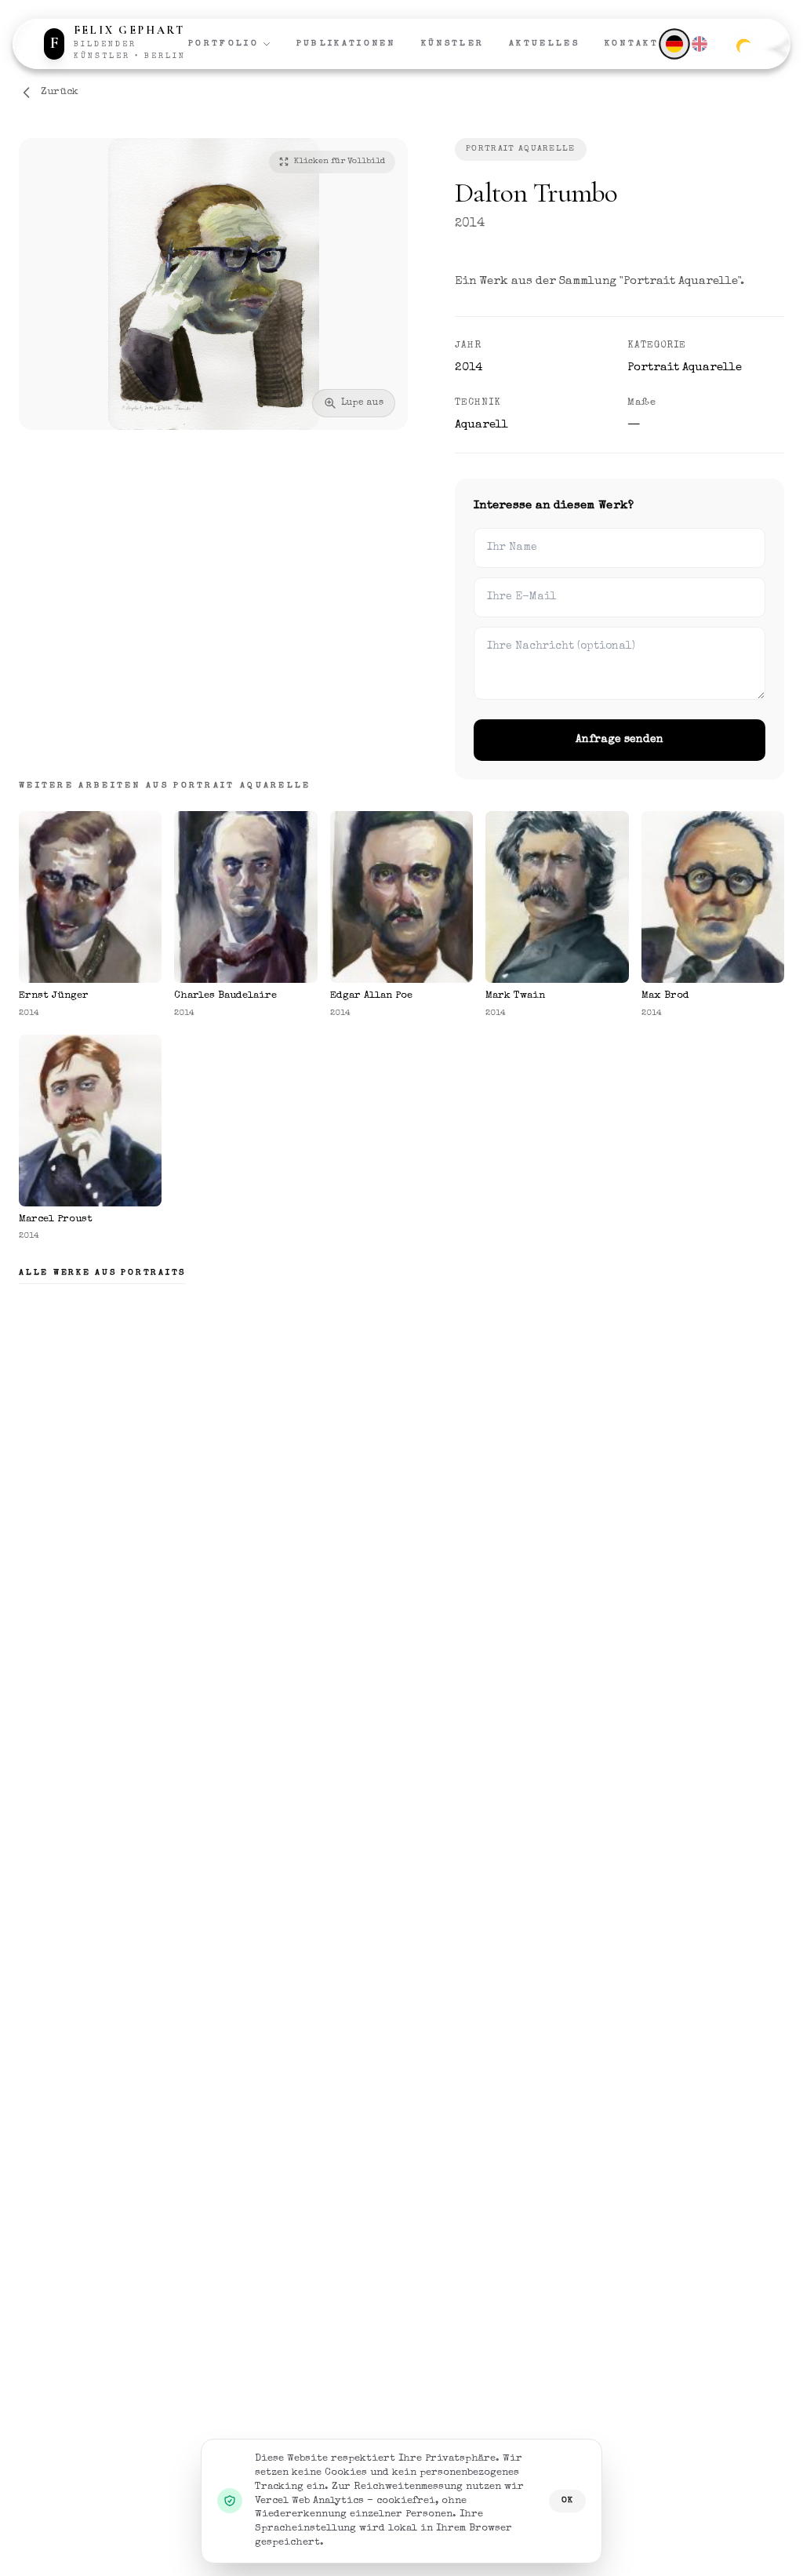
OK (567, 2500)
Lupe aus (362, 403)
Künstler (452, 43)
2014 (470, 224)
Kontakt (632, 43)
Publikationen (346, 43)
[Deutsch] (674, 43)
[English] (699, 43)
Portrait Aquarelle (521, 148)
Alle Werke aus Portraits (102, 1272)
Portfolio (223, 43)
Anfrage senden (619, 739)
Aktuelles (544, 43)
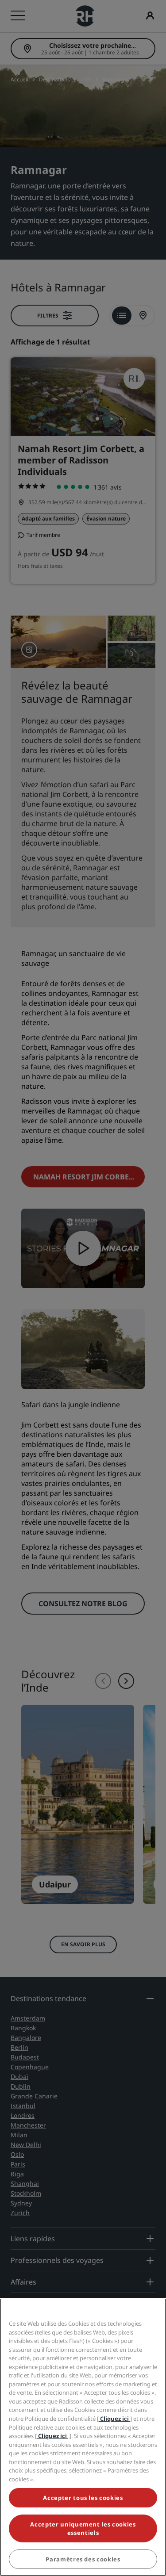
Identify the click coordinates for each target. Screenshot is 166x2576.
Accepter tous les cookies (83, 2498)
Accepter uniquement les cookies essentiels (82, 2528)
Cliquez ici (114, 2419)
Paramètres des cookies (83, 2559)
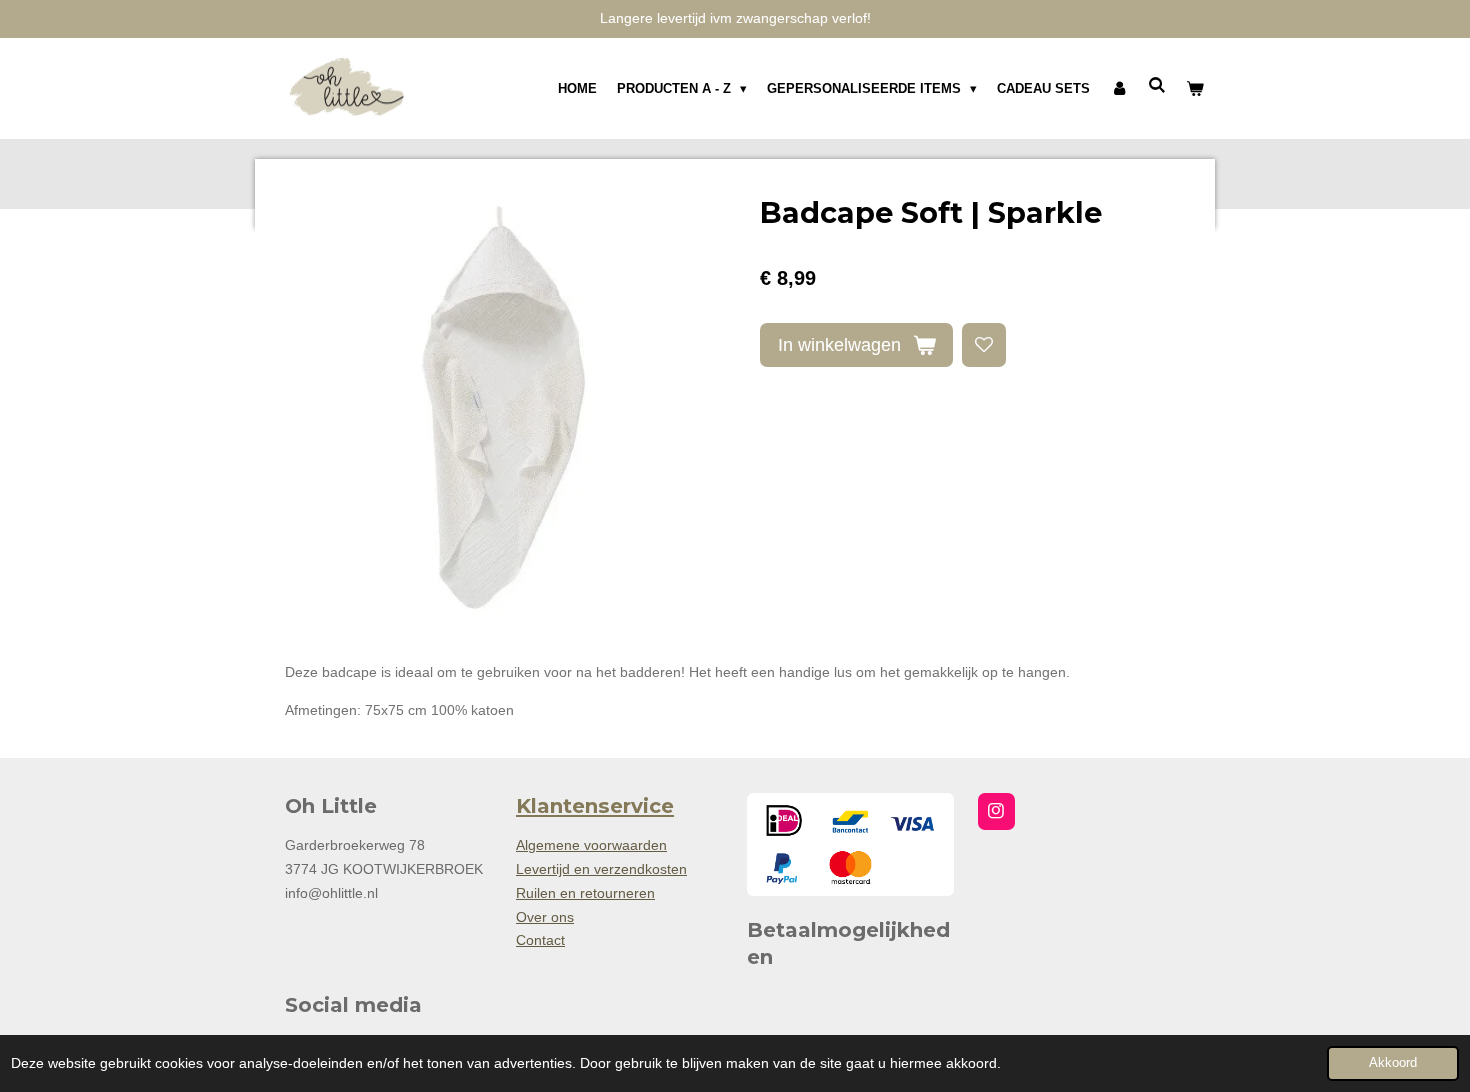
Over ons (545, 917)
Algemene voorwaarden (591, 845)
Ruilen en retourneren (585, 893)
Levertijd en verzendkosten (601, 869)
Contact (540, 940)
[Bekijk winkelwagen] (1196, 89)
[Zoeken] (1158, 85)
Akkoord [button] (1393, 1063)
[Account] (1119, 89)
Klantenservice (595, 806)
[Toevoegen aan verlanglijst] (984, 345)
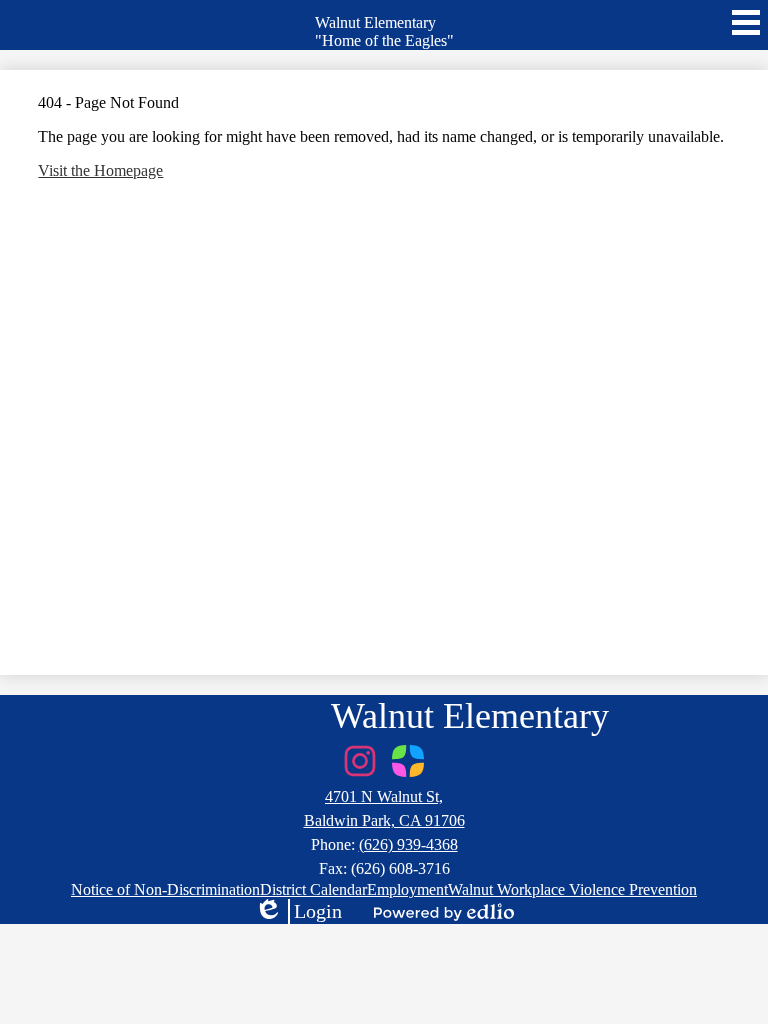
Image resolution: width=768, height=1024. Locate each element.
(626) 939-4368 (408, 844)
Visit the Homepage (100, 170)
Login (298, 912)
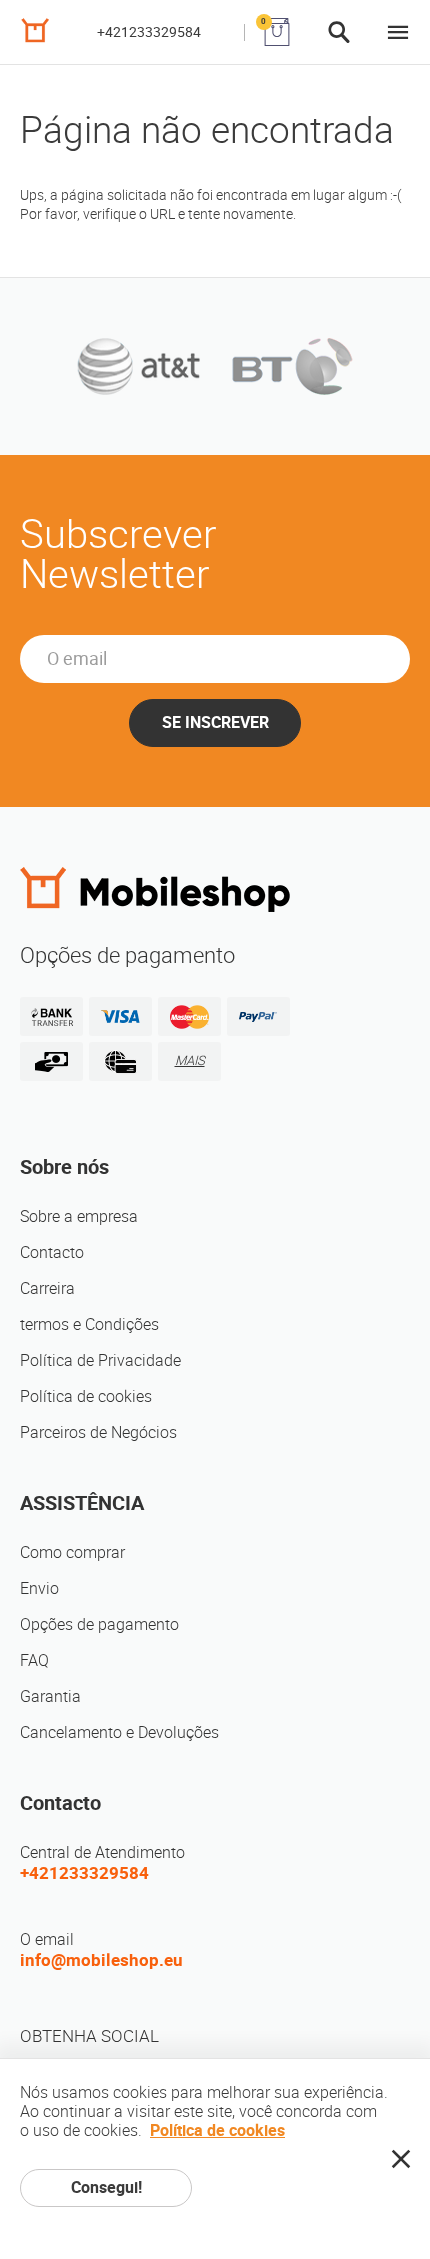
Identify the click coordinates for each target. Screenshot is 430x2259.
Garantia (50, 1696)
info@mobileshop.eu (101, 1960)
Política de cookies (86, 1396)
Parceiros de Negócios (98, 1432)
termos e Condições (89, 1324)
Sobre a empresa (79, 1216)
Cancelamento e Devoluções (119, 1732)
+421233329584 (149, 32)
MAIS (190, 1060)
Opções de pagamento (99, 1624)
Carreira (47, 1288)
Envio (39, 1588)
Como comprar (72, 1552)
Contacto (52, 1252)
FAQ (34, 1660)
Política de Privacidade (100, 1360)
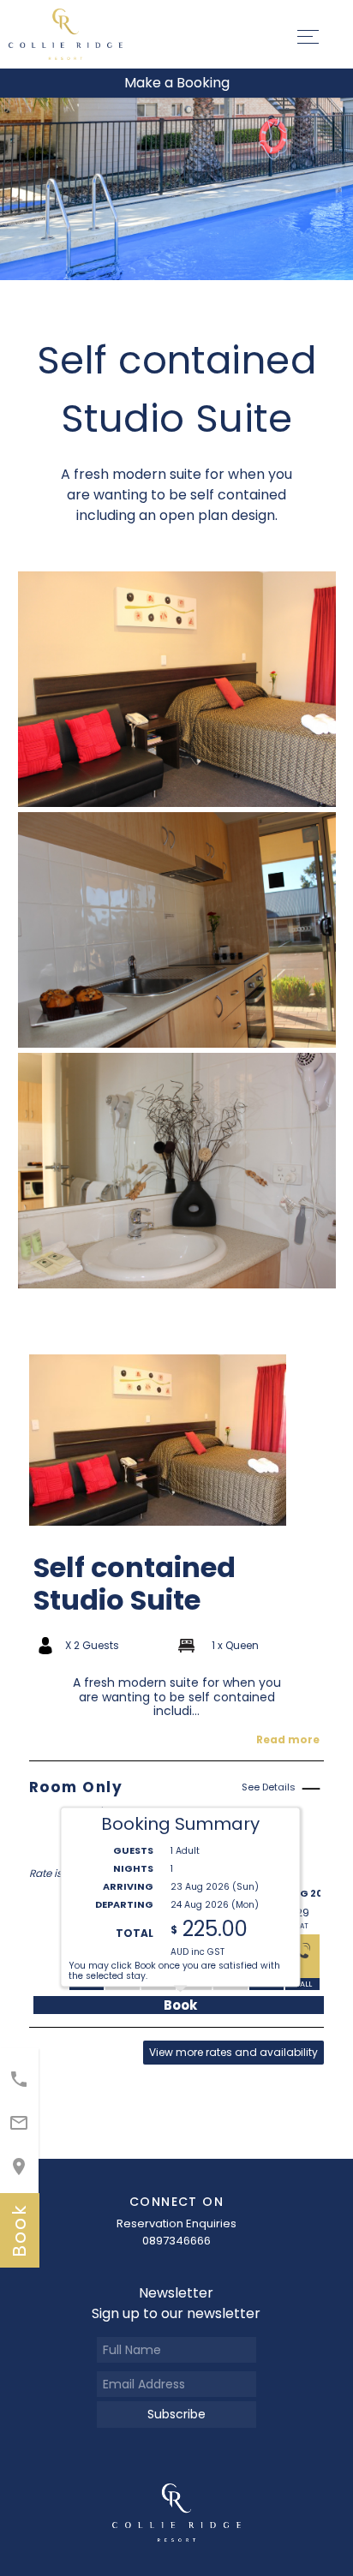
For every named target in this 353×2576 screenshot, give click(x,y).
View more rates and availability (233, 2052)
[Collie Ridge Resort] (66, 33)
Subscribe (176, 2414)
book (19, 2230)
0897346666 (176, 2240)
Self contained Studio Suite (134, 1584)
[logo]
++++++++++
Goal of the exercise: Give again, exactly, the lines from the start of the data through the one holding "Login (298, 912)"; omit the pictures.

Solution to this problem:
OK (567, 2500)
Lupe aus (362, 403)
Künstler (452, 43)
2014 (470, 224)
Kontakt (632, 43)
Publikationen (346, 43)
[Deutsch] (674, 43)
[English] (699, 43)
Portrait Aquarelle (521, 148)
Alle Werke aus Portraits (102, 1272)
Portfolio (223, 43)
Anfrage senden (619, 739)
Aktuelles (544, 43)
Identify the click coordinates for each target. Screenshot is 166x2576.
Accepter tous les cookies (83, 2498)
Accepter uniquement les cookies essentiels (82, 2528)
Cliquez ici (114, 2419)
Paramètres des cookies (83, 2559)
Over ons (545, 917)
Algemene voorwaarden (591, 845)
Ruilen en retourneren (585, 893)
Levertijd en verzendkosten (601, 869)
Contact (540, 940)
[Bekijk winkelwagen] (1196, 89)
[Zoeken] (1158, 85)
Akkoord [button] (1393, 1063)
[Account] (1119, 89)
Klantenservice (595, 806)
[Toevoegen aan verlanglijst] (984, 345)
Image resolution: width=768, height=1024. Locate each element.
(626) 939-4368 (408, 844)
Visit the Homepage (100, 170)
Login (298, 912)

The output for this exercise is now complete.